Alex Pankratov wrote:
>
> It appears to be a good time to mention BitThief, which allegedly
> defeats BT's tit-for-tat mechanism.
>
> http://dcg.ethz.ch/projects/bitthief
Thanks for the reference! I just read through it, and it is merely using the
"optimistic unchoke" slot. (In Mojo Nation days, we called called this attack
"flaming smurfs". I have no idea why -- it was Jim McCoy's terminology.
I guess individual Smurfs are small-time, but lots of them can overwhelm you?)

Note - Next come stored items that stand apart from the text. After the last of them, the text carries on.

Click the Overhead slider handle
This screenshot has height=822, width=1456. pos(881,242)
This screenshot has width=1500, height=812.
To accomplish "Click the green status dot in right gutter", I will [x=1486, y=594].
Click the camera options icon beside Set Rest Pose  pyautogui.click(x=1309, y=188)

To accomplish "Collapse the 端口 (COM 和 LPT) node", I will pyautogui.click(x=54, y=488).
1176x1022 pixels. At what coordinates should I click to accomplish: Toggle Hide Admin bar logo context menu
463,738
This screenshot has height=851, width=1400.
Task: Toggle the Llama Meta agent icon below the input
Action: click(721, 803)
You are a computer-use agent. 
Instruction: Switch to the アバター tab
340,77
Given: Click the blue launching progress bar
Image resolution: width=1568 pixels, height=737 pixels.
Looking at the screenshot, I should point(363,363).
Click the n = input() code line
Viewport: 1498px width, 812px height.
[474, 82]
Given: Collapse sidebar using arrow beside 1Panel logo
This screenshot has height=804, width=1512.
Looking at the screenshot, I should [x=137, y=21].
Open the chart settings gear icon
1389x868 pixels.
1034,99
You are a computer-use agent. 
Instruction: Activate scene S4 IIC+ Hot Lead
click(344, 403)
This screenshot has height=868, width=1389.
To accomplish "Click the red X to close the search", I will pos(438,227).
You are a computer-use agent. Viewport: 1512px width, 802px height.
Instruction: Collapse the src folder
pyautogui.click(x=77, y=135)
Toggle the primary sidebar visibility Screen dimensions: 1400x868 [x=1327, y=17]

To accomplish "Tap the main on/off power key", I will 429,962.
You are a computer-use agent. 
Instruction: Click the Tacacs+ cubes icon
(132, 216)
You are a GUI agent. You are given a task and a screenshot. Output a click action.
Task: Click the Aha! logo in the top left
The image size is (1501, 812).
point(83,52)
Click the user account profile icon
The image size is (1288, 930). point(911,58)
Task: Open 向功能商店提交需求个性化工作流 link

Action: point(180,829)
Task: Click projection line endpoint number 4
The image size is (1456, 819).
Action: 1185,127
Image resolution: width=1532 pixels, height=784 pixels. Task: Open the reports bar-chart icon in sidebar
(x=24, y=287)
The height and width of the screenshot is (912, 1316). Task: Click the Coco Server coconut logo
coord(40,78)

(It is also taking advantage of the altruistic contributions of seeders, of
course.)
Bram was well aware of this issue from the start, and his design has always
defended against it. To see how robust BitTorrent is against this attack,
observe that no matter how many BitThiefs there are out there, they will be
competing against one another for the fixed number of optimistic slots. As
long as there is only one BitThief then it is only a bit slower than a normal
client (one to four times as slow, approximately, depending, see the paper for
details), but the more BitThieves there are the slower each one goes.
The analysis in the BitThief paper ("Free Riding in BitTorrent is Cheap" by
Locher et al., URL above) is limited to the case of one BitThief in a network
full of standard clients (either mainline or Azureus), and is thus not useful
for predicting the effect of BitThief on the real life BitTorrent networks.